◆ TASK REQUIREMENTS ◆
1. According to the fencing article, in which year did Wang Wenying arrive in Singapore?
2. Return, copied word for word, the part of the fencing article that opens with the words containing "Swords and piste" and closes with "for fencing returned.".

Running Absolute Fencing, which has close to 100 members including two national fencers, is keeping Wang Wenying busy.
Running Absolute Fencing, which has close to 100 members including two national fencers, is keeping Wang Wenying (left) busy.ST PHOTO: MARK CHEONG

She plans to start family and will not defend foil title at SEA Games in KL

Another SEA Games is just months away but rather than fret about winning back-to-back gold medals, Wang Wenying is under a different type of pressure - starting a family.

The 36-year-old has been on a hiatus since last April and will not defend her individual foil title at the Kuala Lumpur Games in August.

Instead, Wang - who runs the Absolute Fencing academy, is aiming to have a baby with her husband and former national fencer Wu Jie, 35. They married in 2007. Wu is now a coach at the Singapore Sports School. 

Wang joked that her retired parents, Yiming and Liu Jianting, aged 67 and 63 respectively, have been nagging her about getting pregnant.

She said: "If I've got kids already, I would definitely continue to compete because I feel that I still can compete at the highest levels.

BABY WILL MAKE THREE

For myself, in a certain sense, my family is not yet complete.

WANG WENYING, who has been married for nearly 10 years to former national fencer Wu Jie, with whom she runs the Absolute Fencing academy.

"But I'm already well into my 30s and my parents have already been patient and supportive towards me for the past few years, when I put my priority first on competing.

"And when they compare themselves with their friends in China who have already become grandparents, they also wish that they could 'be promoted'.

"For myself, in a certain sense, my family is not yet complete."

Their family's gain is the Republic's loss. Despite her inactivity of late, Wang is still the highest ranked local foil specialist at world No. 87. Cheryl Wong is next on No. 144.

Singapore won three golds at the 2015 SEA Games on home soil, and Wang's gold was Singapore's first individual fencing title since 1989. She was also part of the victorious women's team foil quartet with Cheryl, Liane Wong and Nicole Wong.

Wang has long been a mentor and a source of inspiration, noted Liane, 22. "When the coach is not there, she's someone whom I can bounce my ideas with."

There is unlikely to be a third comeback for Wang in the sport she took up when she was 17 and won a bronze at the China National Championships in 2002.

The Shanghai native arrived in Singapore in 2003 to enrol in a hospitality and tourism management advanced diploma course at the East Asia Institute of Management.

Swords and piste were distant thoughts - she had grown weary of training - and she wanted a change.

That however, did not last long as she was roped in by then-national foil coach Wang Weimin as a sparring partner for the national team in 2003. Soon, her passion for fencing returned.

Wang received her citizenship in 2006 and was part of the women's foil team who finished fifth at the 2006 Doha Asian Games.

◆ PROVIDED DATA ◆
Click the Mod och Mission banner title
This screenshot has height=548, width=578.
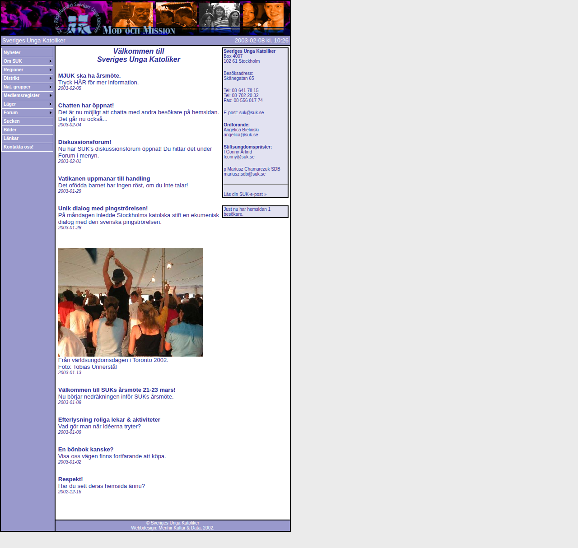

◆ RESULTS OF THE EXERCISE ◆
1. 2003

2.
Swords and piste were distant thoughts - she had grown weary of training - and she wanted a change.

That however, did not last long as she was roped in by then-national foil coach Wang Weimin as a sparring partner for the national team in 2003. Soon, her passion for fencing returned.